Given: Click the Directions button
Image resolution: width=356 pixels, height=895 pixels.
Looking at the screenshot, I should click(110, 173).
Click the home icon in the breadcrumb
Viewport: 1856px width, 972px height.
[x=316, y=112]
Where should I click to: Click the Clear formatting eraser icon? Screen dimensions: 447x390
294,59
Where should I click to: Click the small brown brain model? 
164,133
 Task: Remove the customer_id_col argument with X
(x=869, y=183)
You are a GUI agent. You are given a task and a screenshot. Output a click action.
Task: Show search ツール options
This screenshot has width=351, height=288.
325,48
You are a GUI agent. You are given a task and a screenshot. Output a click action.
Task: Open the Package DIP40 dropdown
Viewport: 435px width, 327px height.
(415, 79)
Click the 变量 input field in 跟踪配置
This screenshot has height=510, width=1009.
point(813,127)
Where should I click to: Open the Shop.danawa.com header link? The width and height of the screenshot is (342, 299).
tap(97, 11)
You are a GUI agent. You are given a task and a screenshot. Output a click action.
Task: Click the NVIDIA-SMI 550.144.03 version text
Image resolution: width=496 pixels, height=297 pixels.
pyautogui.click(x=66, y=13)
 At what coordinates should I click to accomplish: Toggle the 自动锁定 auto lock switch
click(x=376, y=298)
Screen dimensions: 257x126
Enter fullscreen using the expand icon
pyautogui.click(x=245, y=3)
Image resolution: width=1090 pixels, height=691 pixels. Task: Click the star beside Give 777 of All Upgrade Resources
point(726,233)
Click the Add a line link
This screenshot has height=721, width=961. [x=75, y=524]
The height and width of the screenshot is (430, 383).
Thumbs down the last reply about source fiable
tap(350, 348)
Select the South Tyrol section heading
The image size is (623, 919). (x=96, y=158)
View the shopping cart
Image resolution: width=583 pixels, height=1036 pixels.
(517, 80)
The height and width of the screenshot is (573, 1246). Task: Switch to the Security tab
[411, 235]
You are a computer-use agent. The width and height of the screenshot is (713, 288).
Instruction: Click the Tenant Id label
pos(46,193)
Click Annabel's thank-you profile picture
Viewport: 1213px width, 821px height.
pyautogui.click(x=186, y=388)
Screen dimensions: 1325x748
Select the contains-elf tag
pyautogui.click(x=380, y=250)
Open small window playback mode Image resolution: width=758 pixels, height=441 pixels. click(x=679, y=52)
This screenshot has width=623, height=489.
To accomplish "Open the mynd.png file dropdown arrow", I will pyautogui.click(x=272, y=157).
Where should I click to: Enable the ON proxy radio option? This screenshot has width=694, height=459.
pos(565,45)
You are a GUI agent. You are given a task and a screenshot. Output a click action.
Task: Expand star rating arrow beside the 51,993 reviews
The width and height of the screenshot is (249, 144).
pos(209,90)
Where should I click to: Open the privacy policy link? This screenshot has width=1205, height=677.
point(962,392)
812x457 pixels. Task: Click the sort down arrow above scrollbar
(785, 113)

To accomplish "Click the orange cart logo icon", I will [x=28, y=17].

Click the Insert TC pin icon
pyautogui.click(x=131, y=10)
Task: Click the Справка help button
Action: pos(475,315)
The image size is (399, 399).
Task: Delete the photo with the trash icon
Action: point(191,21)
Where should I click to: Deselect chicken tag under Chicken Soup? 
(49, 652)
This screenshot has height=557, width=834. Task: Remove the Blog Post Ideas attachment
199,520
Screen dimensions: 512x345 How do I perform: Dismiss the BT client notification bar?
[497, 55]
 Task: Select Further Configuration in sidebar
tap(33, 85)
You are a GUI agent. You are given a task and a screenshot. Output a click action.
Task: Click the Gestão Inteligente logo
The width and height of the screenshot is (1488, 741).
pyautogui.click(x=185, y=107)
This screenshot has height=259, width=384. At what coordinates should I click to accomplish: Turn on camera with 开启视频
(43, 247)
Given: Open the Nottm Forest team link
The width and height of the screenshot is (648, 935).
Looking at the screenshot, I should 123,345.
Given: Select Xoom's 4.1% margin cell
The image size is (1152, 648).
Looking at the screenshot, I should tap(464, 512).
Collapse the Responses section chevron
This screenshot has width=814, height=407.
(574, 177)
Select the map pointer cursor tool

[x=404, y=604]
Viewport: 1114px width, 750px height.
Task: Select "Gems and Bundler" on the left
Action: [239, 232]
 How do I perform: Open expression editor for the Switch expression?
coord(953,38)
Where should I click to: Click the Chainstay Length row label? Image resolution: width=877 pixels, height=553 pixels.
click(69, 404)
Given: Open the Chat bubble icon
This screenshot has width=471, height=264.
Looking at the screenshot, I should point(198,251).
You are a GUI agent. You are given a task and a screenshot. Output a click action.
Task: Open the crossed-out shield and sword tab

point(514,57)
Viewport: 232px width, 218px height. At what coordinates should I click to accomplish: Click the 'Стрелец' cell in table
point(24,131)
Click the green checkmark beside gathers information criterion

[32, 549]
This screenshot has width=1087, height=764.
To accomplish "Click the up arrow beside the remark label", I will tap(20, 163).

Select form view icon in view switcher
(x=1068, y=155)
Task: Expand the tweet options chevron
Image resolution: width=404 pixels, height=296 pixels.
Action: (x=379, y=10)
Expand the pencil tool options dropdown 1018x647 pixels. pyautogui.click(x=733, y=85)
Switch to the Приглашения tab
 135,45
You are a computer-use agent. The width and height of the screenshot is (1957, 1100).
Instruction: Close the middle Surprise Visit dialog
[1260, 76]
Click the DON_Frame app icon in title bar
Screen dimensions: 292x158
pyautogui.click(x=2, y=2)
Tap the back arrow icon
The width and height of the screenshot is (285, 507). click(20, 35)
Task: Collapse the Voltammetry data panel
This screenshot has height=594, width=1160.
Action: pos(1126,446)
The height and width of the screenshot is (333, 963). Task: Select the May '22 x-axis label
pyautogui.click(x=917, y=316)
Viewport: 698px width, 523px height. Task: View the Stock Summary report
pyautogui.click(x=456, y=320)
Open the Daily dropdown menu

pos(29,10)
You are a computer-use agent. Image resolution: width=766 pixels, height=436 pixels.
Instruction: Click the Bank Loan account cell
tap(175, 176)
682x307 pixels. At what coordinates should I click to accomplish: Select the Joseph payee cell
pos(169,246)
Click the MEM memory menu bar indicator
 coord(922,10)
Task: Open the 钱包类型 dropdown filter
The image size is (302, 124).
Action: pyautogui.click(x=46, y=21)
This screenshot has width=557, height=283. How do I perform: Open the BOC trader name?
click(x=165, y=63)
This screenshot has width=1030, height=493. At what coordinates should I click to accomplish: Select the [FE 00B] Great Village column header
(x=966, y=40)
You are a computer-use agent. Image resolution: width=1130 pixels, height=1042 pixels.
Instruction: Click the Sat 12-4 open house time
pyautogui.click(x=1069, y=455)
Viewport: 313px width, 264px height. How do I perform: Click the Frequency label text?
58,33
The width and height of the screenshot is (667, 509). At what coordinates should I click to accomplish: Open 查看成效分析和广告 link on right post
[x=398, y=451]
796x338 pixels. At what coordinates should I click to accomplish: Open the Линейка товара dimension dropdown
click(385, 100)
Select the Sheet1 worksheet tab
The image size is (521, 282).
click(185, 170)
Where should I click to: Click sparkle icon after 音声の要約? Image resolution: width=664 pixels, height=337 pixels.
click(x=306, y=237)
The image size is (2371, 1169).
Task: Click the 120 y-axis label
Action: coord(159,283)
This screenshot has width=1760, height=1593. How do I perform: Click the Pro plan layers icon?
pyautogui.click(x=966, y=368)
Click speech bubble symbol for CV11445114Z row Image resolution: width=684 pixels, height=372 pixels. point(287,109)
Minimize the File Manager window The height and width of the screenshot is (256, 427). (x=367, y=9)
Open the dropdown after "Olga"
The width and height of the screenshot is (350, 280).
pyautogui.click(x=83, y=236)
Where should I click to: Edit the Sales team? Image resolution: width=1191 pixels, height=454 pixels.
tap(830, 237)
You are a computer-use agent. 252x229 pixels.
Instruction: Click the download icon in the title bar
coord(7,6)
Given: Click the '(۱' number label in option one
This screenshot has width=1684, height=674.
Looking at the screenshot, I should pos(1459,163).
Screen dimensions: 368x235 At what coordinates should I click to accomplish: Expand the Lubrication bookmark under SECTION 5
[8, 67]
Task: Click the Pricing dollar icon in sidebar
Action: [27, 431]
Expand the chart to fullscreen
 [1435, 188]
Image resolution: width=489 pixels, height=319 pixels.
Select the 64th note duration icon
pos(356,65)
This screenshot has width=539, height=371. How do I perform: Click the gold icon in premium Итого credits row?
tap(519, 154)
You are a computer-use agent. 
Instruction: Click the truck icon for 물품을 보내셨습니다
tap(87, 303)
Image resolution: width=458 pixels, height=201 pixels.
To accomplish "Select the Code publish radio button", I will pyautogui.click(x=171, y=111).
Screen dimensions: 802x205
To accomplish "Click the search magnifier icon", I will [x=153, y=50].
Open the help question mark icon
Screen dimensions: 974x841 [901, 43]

# # # # # # #

Exercise prompt >>
Copy out verbatim the lines above, beginning with the line that contains "Click the green" and continuing through the line that contains "(x=1068, y=155)", both included.

In response >>
Click the green checkmark beside gathers information criterion

[32, 549]
This screenshot has width=1087, height=764.
To accomplish "Click the up arrow beside the remark label", I will tap(20, 163).

Select form view icon in view switcher
(x=1068, y=155)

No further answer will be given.